The news had Apple pushing out the transition date to 2024 with a single iPhone 16 device. A Bloomberg report suggested the tech giant was looking to move away from Broadcom (AVGO) Wi-Fi and Bluetooth chips in a strong signal the days were numbered for Qualcomm modem chips in an iPhone.
With the technology landscape changing quickly, Apple has apparently made a dramatic shift to focus chip design on processors and away from Wi-Fi chips. Following the cancellation of the iPhone SE rumored as due to 5G modem issues, the news on the Wi-Fi chip halt could be a combination of the desire to save costs and focus on a bigger opportunity where Apple has already seen success in the M1/M2 processor chips.
Analyst Ming-Chi Kuo went on to suggest Apple is focusing most of the IC design resources on the A16 and M2 series chips. The company wants to focus on the transition to 3nm production, though the analyst suggests the 5G baseband chip to replace Qualcomm might have more strategic value than the Wi-Fi chip.
Considering Qualcomm appears to have made a case to the European Commission for Apple working to devalue standard-essential patents while charging excessing fees for access to the App Store, the wireless giant might not face any risk of a further royalty battle. In fact, Apple has possibly pulled back on modem chip implementation with knowledge the royalty case won’t be won.
Nokia (NOK) made a very compelling case to the EC regarding the tech giant’s efforts to devalue SEPs helping the case of Qualcomm:
Full Speed Ahead
Qualcomm has seen the stock rebound to $135 after hitting a crazy low of $101 last year. The company faces short-term hits to profits from weak smartphone demand, but the wireless company has a bright future with or without Apple as a customer.
The chip company has a burgeoning business in the booming auto tech sector and IoT to move beyond wireless modem chips. Once the smartphone demand normalizes with an improving economy and China reopening, Qualcomm should be full speed ahead.
The company earned $12.53 last year reducing the risk of Apple replacing the modem chip. Back in 2019 when the iPhone owner sued Qualcomm, the wireless giant was focused on a $7+ EPS highlighting the huge importance of the Apple business accounting for 30% of profit targets.

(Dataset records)
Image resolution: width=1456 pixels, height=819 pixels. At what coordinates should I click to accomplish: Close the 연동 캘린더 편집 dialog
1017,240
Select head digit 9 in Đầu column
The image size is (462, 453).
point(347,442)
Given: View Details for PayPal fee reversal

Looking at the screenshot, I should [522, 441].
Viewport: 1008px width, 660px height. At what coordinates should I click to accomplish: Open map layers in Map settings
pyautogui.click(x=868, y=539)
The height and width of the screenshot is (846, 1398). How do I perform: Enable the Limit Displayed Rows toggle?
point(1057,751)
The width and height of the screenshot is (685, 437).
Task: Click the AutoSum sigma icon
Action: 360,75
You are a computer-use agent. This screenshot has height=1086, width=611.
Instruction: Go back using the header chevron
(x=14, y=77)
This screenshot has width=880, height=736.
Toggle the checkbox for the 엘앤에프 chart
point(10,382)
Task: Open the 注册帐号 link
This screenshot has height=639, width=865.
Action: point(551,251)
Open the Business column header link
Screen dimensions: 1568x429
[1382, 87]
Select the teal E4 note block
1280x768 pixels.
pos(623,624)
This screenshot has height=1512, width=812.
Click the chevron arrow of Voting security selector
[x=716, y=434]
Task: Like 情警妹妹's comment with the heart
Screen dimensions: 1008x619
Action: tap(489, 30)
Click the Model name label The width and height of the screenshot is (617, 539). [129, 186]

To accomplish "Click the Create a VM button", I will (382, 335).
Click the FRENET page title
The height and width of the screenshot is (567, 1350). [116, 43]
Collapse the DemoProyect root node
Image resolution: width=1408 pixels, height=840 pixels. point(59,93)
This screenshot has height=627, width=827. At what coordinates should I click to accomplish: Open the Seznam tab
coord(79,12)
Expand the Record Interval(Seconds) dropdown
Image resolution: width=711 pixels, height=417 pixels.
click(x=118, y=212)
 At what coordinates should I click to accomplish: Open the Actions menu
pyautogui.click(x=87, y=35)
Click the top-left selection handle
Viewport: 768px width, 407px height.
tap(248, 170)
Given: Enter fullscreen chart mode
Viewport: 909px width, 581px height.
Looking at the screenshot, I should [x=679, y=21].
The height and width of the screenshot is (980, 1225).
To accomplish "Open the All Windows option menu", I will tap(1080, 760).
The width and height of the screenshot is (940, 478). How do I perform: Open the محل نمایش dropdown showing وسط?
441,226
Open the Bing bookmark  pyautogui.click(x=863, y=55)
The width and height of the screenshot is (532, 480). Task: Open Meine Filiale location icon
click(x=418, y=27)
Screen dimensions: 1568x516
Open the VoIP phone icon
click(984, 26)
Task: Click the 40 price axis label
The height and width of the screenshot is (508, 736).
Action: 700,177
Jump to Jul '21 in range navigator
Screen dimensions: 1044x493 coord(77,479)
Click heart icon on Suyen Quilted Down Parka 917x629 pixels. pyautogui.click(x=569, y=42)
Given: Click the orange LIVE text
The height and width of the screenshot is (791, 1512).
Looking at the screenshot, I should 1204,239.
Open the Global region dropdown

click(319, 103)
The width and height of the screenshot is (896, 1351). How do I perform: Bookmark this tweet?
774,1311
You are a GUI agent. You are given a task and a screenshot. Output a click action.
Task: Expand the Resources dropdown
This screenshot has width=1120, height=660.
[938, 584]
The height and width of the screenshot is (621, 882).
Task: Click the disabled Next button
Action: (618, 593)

USING THE INFORMATION =>
A: In the Qualcomm text, what low did Qualcomm's stock hit last year before rebounding?
B: Pick up the Qualcomm text after its final sentence and continue writing it.

ANSWERS TO EACH TASK =>
A: $101.

B:
The story is different now with Apple accounting for a far lower amount of EPS targets. The tech giant already dropped the lawsuit to obtain the 5G modem and license from Qualcomm, but Apple pursued a case rejected by the Supreme Court all but ending any legal path to question Qualcomm patents and royalties. In addition, Qualcomm extended a licensing deal with Samsung (OTCPK:SSNLF) through 2030 in a sign of the perceived value of the Snapdragon technology.
Now, Apple appears to have a limited case for eliminating the royalties and the fact the tech giant won’t be able to create their own 5G modem until 2024, at the earliest, speaks volumes to the patents created by Qualcomm. In theory, Apple would only be able to bypass the $0.50 portion of the profits paid for the Snapdragon modems.
At a $12+ normalized profit stream, Qualcomm has mass risks of 4% of profits with Apple moving the modem business. Even assigning a generous $1 EPS hit from higher Apple volumes would impact Qualcomm’s profits by just 8%. iPhone unit sales have only risen slightly during this period questioning any reason the impact would top the original $0.50 forecast.
Qualcomm reports FQ1’23 earnings after the close on Thursday. The market shouldn’t expect anything great from the wireless company, even with limited pull forward from smartphone, IoT or automotive demand during covid. In fact, automotive production was weak in 2022 suggesting a thesis of valuing the stock based on FY22 EPS holds.
Takeaway
The key investor takeaway is that the Apple risk is fading fast. The stock should be valued at least at 15x Y24 EPS targets of $12+ valuing the stock a lot closer to the all-time highs above $180.
Investors should use the weakness and any future fears regarding losing the Apple modem business as buying opportunity.